▶ Text block
Hmm, it sounds like that data perhaps is more a property of the
filesystem / block management rather than the pagecache (OK, it's
a blurry line)...

But I mean 'this block neds defrag' sounds like important metadata
even if the page is *not* still around? (but the block is)

Having your own private metadata, perhaps with the ->shrinker callback
is an option. In fsblock actually for the block mapping cache tree,
I don't use a shrinker, because (I'm lazy and) reclaim will eventaully
reclaim the inode in which case the tree will be taken down with the
new aop->release callback.

But in theory even when the in-memory inode goes away, the block mapping
is still valid metadata, so you could keep it around somewhere (in which
case it would need a shrinker callback).


> > > I'd like a form of releasepage that knows if the vm is going to really
> > > get rid of the page.  Or another callback that happens when the VM is
> > > sure the page will be freed so we can drop extra metadata that doesn't
> > > pin the page, but we always want to stay with the page.
> > 
> > Well, for page reclaim/invalidate/truncate, we have releasepage that you
> > can use even if the metadata is stored outside the page, just set PagePrivate
> > and it will still get called when the page is about to be freed.
> > 
> 
> For clean pages, shrink_page_list seems to check the page count after
> the releasepage call.  It was a big enough window for me to see it in
> practice under normal workloads.

▶ Problem set
a – Answer these from the page-reclaim discussion:
(i) What does the writer say goes unused for the block mapping cache tree in fsblock?
(ii) Which callback takes that tree down once the inode is reclaimed?
(iii) In the quoted reply, which flag should be set so releasepage still gets called?
b – Extend the page-reclaim discussion with a few more lines of plain text, picking up after its final sentence.
The data that comes next has nothing to do with the page-reclaim discussion.

▶ Dataset section
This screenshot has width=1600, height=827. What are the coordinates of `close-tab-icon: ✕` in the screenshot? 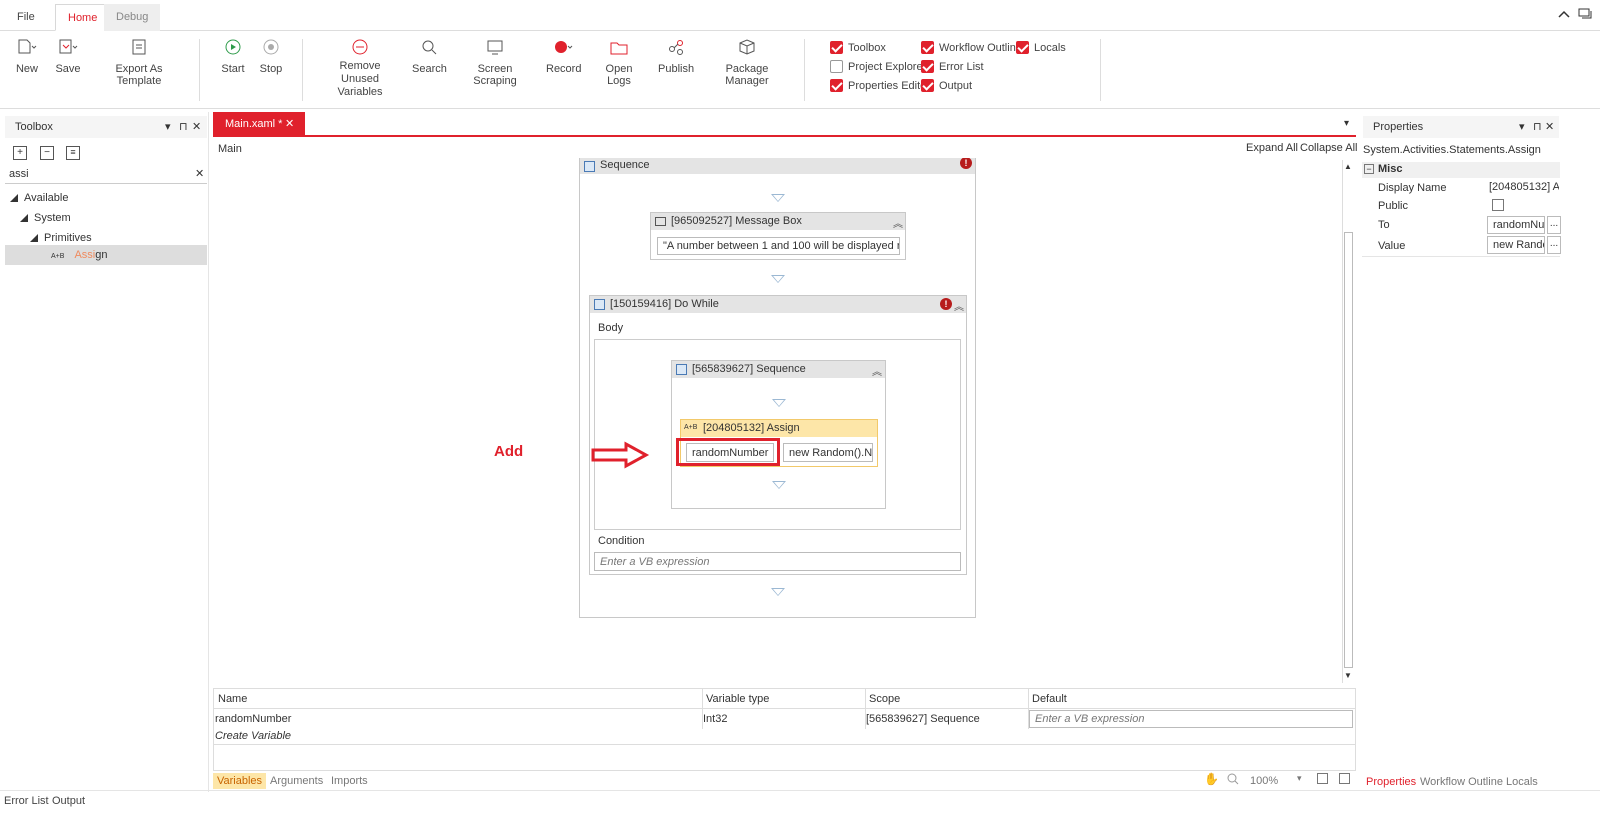 It's located at (290, 124).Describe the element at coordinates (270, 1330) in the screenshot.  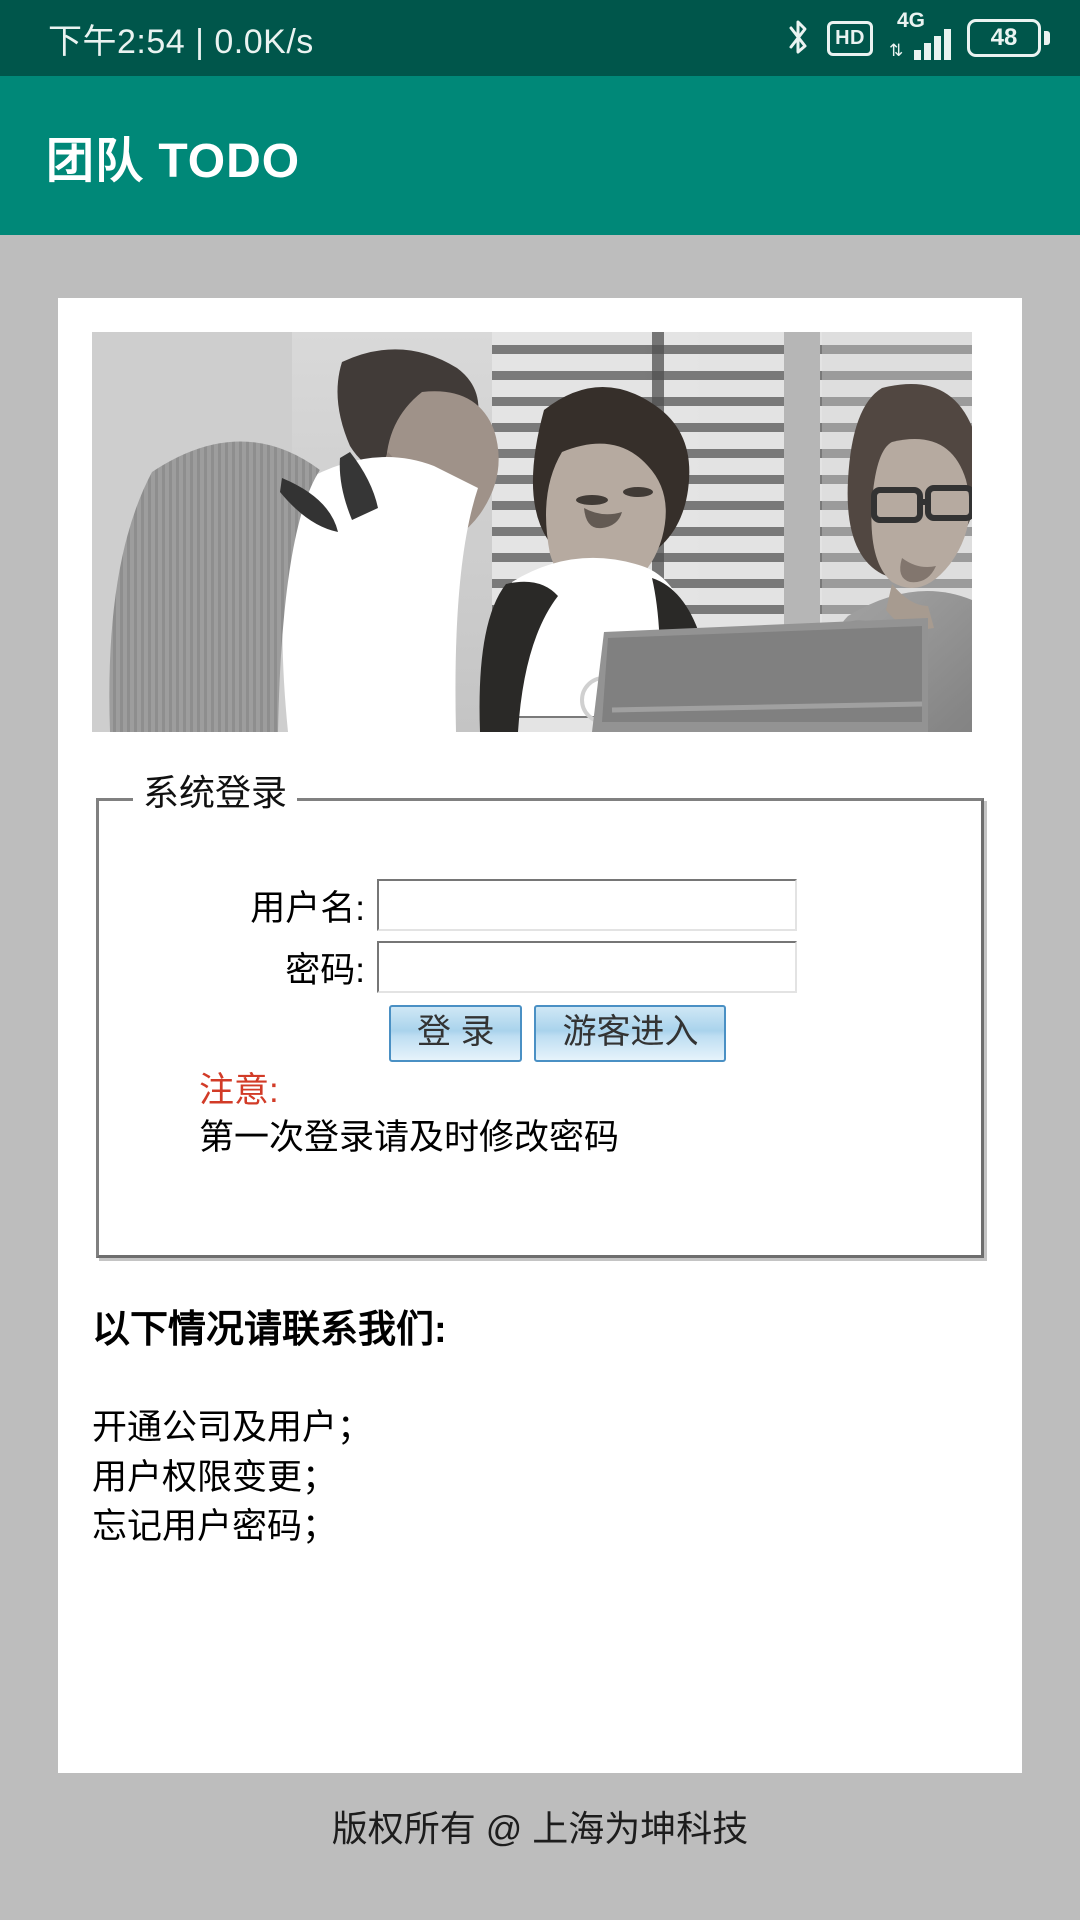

▶ Outputs for the tasks
a –
(i) A shrinker.
(ii) The new aop->release callback.
(iii) PagePrivate.

b –
Oh yes, you would see it, but it just shouldn't be *too* common I think.
It's a hard race to close. You would ned to effectively take a spinlock
to prevent pagecache lookup over the releasepage call (OK, with lockless
pagecache it is no longer really tree_lock, but setting page->_count to
0, which causes lookup to basically do equivalent spinning anyway).

Of course it still may be closed with a new callback at pagecache
removal time... but I'm not convinced you need one yet ;) Maybe I don't
understand the requirements properly yet.

 
> > There are *some* races that can result in the page subsequently not being
> > freed, but I don't think that should be a big deal. I don't want to add
> > a callback in the pagecache remove path if possible, but we can try to
> > rework or improve things if btrfs needs something specific..
> 
> Btrfs doesn't need it today, but it should help once I finally get
> subpage blocks going again (and metadata defrag as well).